───── Quoted passage
# Killer and 20 feeders



## killerbee (Aug 18, 2004)

After i got off work yesterday, i drove to the LFS and bought 20 feeder fish (guppies) 10 cents each.







I had not fed Killer since the morning and i knew he would enjoy some treats.









So i emptied the water into my net on top of the sink and caught all the fish because i didn't want to bring water into my tank from another tank. i got all 20 and brought them top my 60 gallon and wiggled the net in the water so they can swim out...as soon as i did Killer came up and BAM chopped one in half.

He ate the half and with the quickness caught the other half before it hit the bottom







So for a good 20 minutes i sat back and enjoyed the thrill of the hunt for him. Some of those fuckers were quicker and outsmarted him for a while







I think i counted 9 murdered and diposed of









Anyways when i woke up this morning, what do i see 5 feeder left only









Killer







He does not just kill them, he ate them all. no corpses like his previous piranha buddies


----------



## LOON (Jan 30, 2004)

Nice to see a bit of Fury and no mess to clean !
──────────
───── Information supplied
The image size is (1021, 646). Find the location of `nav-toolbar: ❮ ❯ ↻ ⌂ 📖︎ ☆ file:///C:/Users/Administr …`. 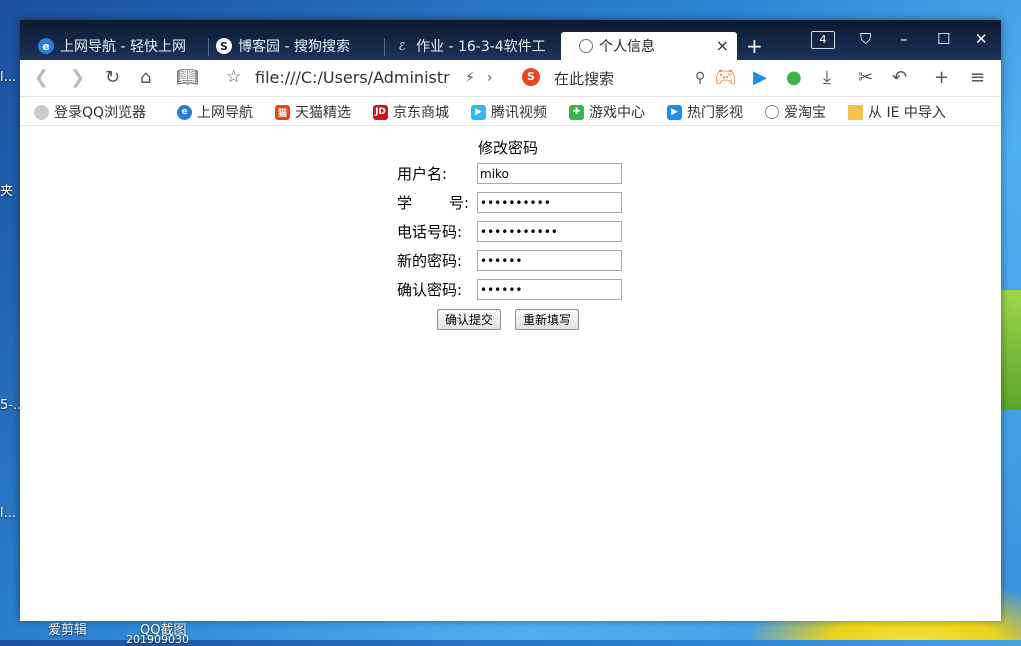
──────────
◆ **What to work on**:
• A. In the forum thread about Killer, how many feeder fish were left when the poster woke up the next morning?
• B. Please write out everything in the forum thread about Killer from "He does not" down to "mess to clean !".
• C. Add what comes next in the forum thread about Killer, starting after its last post.
The material has nothing to do with the forum thread about Killer.

◆ **Written answers**:
• A. Five feeder fish were left.

• B.
He does not just kill them, he ate them all. no corpses like his previous piranha buddies


----------



## LOON (Jan 30, 2004)

Nice to see a bit of Fury and no mess to clean !

• C.
----------



## Malice (Feb 19, 2004)

hehehehehehe


----------



## zygapophysis (Jul 16, 2004)

should have had them in another tank for a while, by the way what kinda p is "killer"


----------



## Ashfury (Oct 3, 2004)

nice ive started feeding my biggest 2 p's claris catfish


----------



## killerbee (Aug 18, 2004)

zygapophysis said:


> should have had them in another tank for a while, by the way what kinda p is "killer"


 Red Belly







damn, i want 2 mor for my 60 gallon, but i am afraid Killer will go on another murdering spree.


----------



## Larbo669 (Oct 2, 2004)

that is so cool, i cant wait till my p's get like that!!!!


----------



## shutter13 (Jun 23, 2004)

lol nice! my caribes never leave any evidence either...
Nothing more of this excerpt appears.